De pequeño yo no me di cuenta de la mala salud de mi papá, pero sí recuerdo cómo decayó su energía durante mi adolescencia: había menos viajes familiares y siestas más largas. Cuando cumplió 44 años (yo ahora tengo 42) su función renal había disminuido hasta el punto de necesitar diálisis. Al igual que 1.5 millones de personas en todo el mundo, eso implicaba conectarse muchas veces a la semana a una máquina que filtra la sangre, aunque no tan bien como un riñón, y presentar una serie de reacciones adversas como hipotensión y anemia. Papá se sometió a diálisis poco menos de un año hasta que recibió un primer trasplante de riñón de un donador fallecido. Hombre optimista y pragmático, se consideraba afortunado de estar enfermo en una época en que la diálisis y los trasplantes ya eran comunes. “Si hubiera sido de una generación anterior, no habría vivido más de 45 años”, dice. “Cuando tenías insuficiencia renal, te morías”.

Su reemplazo renal duró 15 años, muy buenos para ser un órgano prestado. En 2007 volvió a someterse a diálisis, y a anotarse en la lista de espera para recibir un riñón. Se mantuvo estable, pero años de tratamiento con fármacos y otras tensiones físicas le estaban causando problemas cardiacos y de otros tipos. 

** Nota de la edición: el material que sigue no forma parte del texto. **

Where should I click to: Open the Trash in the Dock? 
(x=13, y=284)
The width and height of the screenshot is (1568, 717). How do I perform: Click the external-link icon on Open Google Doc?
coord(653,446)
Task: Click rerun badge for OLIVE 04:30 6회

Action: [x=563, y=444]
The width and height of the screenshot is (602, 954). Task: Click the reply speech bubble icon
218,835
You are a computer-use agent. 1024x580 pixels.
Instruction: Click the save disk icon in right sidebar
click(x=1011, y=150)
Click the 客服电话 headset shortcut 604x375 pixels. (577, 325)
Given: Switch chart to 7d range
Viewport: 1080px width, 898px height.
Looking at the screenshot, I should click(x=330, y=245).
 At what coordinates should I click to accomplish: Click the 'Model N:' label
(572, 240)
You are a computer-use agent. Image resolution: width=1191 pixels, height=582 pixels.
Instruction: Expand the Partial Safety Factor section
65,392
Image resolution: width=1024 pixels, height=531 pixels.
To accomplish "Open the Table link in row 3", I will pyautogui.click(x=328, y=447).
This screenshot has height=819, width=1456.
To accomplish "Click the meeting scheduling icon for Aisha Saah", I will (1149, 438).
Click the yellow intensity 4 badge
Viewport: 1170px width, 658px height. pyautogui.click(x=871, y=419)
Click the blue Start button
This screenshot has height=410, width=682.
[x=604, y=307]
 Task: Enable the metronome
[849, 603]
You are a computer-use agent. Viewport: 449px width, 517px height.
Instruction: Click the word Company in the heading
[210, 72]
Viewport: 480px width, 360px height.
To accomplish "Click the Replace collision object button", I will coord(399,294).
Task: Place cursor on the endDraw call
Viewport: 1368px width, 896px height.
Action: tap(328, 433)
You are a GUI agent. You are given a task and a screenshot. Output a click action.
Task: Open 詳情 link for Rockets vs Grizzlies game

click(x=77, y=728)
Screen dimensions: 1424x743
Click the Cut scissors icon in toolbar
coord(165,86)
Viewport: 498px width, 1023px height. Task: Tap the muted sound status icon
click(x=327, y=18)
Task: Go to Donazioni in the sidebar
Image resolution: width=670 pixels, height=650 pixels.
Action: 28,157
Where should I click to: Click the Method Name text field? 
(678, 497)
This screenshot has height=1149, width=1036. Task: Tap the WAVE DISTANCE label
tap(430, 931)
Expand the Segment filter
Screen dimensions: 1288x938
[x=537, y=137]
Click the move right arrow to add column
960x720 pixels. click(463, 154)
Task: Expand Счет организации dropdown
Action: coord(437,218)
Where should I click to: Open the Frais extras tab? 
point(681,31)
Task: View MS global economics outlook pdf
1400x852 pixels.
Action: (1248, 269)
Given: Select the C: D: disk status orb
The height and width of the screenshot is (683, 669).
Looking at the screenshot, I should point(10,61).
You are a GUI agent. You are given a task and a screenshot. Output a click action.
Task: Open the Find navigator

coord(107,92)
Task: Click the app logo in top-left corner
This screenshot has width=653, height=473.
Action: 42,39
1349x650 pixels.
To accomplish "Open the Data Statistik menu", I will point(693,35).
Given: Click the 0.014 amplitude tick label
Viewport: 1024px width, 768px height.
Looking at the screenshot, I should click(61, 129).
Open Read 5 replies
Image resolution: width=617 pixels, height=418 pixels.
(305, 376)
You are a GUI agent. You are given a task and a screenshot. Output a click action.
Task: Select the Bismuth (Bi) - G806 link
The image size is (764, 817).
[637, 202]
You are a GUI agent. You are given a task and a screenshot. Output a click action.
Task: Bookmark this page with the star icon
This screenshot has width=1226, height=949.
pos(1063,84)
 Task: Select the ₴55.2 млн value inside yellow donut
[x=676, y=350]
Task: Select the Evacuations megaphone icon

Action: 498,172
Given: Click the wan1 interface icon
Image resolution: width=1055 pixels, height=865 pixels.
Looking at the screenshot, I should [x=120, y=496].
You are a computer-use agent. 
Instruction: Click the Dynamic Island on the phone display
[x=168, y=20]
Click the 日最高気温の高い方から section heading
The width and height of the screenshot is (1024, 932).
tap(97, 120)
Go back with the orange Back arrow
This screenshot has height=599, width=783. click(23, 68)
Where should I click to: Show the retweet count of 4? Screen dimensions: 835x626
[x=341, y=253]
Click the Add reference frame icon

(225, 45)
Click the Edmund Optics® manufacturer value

La mayoría de nosotros tiene una función renal mayor de la que necesitará a lo largo de la vida; los problemas graves de salud ocurren sólo cuando esa función cae por debajo de 25 por ciento, y la diálisis se hace necesaria cuando la función es menor de 10 por ciento. Según el doctor Peter Nickerson, nefrólogo de la Universidad de Manitoba que funge como director médico de trasplante de órganos en los Servicios de Sangre de Canadá, el hecho de que una persona tenga un solo riñón no significa que perderá el 50 por ciento de la función renal. “Hemos tenido pacientes que conservan 70 u 80 por ciento de esa función con un solo riñón”, dice. 

Al parecer, vivir con un solo riñón no es muy diferente de vivir con los dos. Así que cuando todas las pruebas confirmaron que era yo apto para donar, mi padre y yo entramos en la lista de espera. Mi viaje a la mesa de operaciones había comenzado.